Começa a última semana de Copa e eu já estou com uma saudade antecipada. Saudade de jogo todo dia, três, quatro jogos para assistir num dia só. E por mais que eles venham diminuindo dia a dia, fase a fase, eu confesso que eu ainda sofro, gente. Mas tem uma saudade que é a maior de todas.
A de descobrir um herói de Cabo Verde. A de me encantar com a valentia de Senegal. A de aprender um pouco mais sobre lugares que pareciam distantes, que eu mal sabia que existiam, mas que por algumas semanas moraram na sala da minha casa.
Porque a Copa faz isso. Ela pega um planeta inteiro e coloca dentro de uma bola, redonda, que gira, que nem o mundo. E ela vai girar pela última semana. Nas semifinais, quatro gigantes. A Argentina tricampeã, dona da última conquista.
A França, que já venceu duas vezes. A Espanha, dona de um título, e a Inglaterra, que sonha repetir a conquista de 1966. Há 36 anos, a gente não tinha um encontro com todos os semifinalistas sendo já campeões. São sete taças somadas e uma infinidade de histórias dos grandes, que vão carregar tantos outros que ficaram pelo caminho.
Porque a beleza da Copa não está só em quem levanta a taça, né? Está também em quem nos apresenta um novo sotaque, uma nova bandeira, um novo motivo só para torcer.
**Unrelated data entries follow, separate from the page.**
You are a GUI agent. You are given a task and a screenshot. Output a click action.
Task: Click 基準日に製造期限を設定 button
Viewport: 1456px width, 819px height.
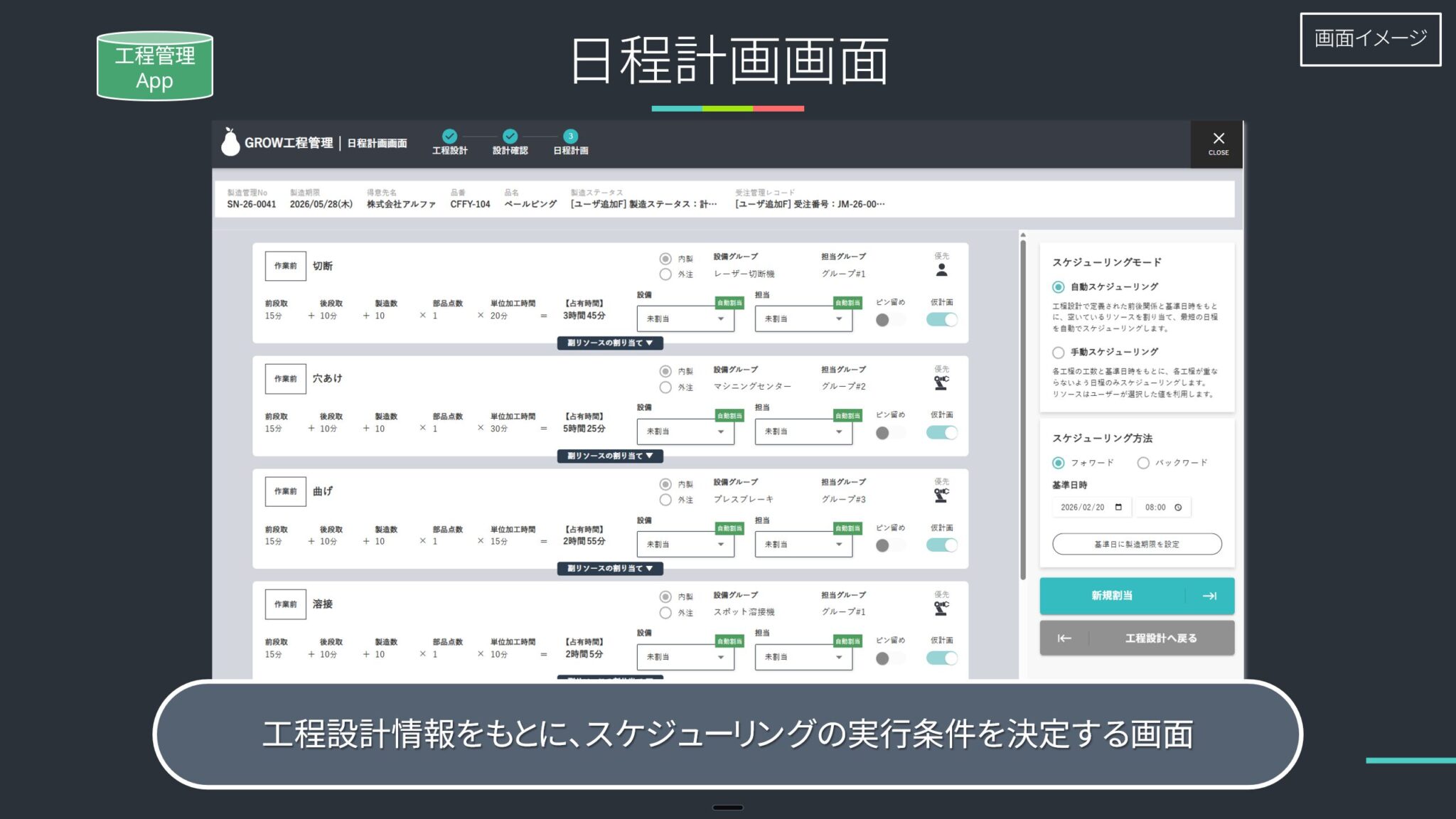(1136, 544)
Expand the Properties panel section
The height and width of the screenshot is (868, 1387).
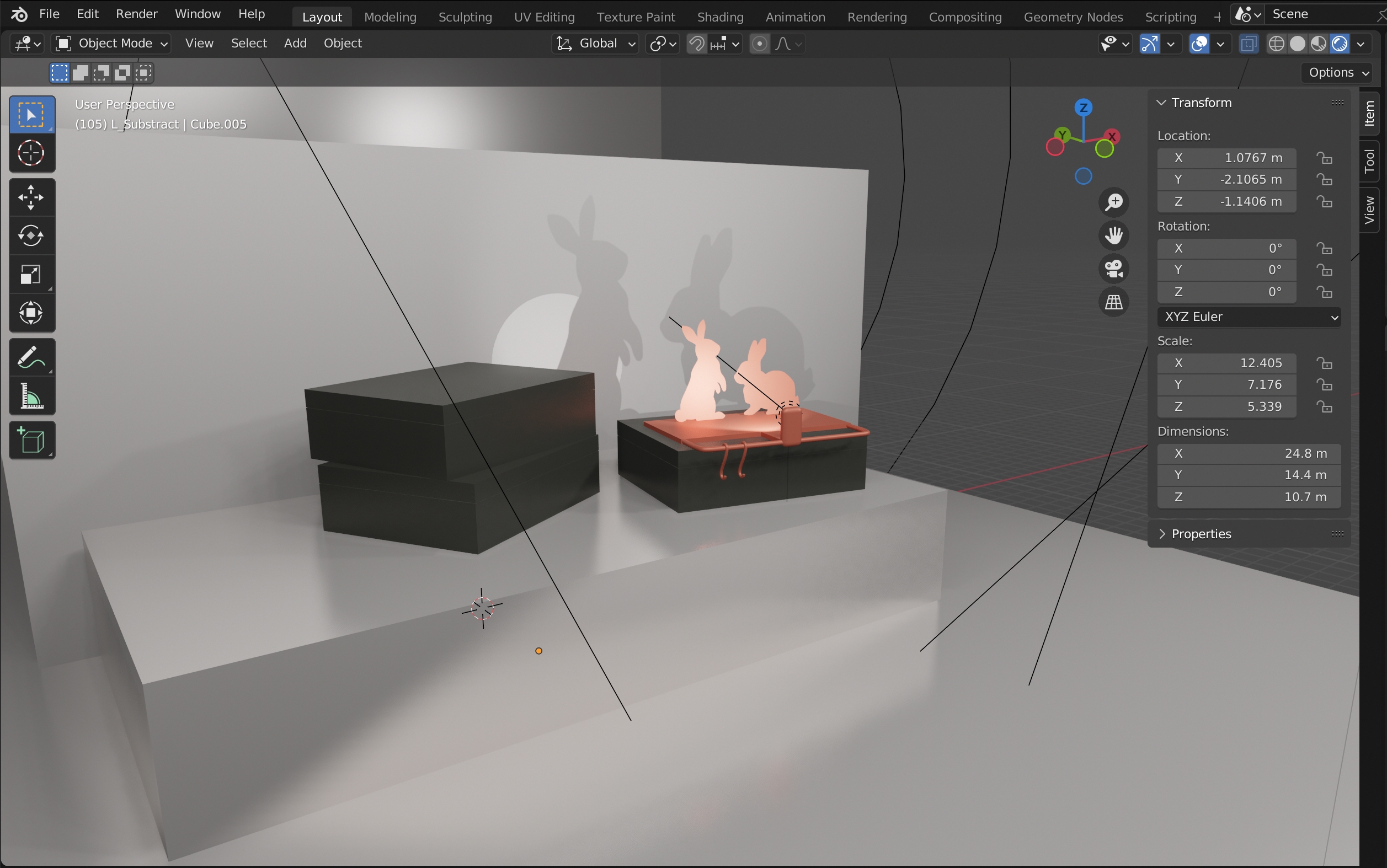click(1201, 534)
A gente viveu a maior Copa de todos os tempos, com 48 países.
E existe uma perspectiva de uma ainda maior, em 2030, quem sabe com 64 seleções. Quando essa semana acabar, a Copa vai ter um novo campeão e a gente vai voltar para a nossa rotina, sim, cheios de saudade.
Saudade do mês em que o mundo inteiro coube dentro de uma bola. Que girou e que nos levou a lugares dos quais a gente já sente muita saudade. Mesmo sem nunca termos estado lá.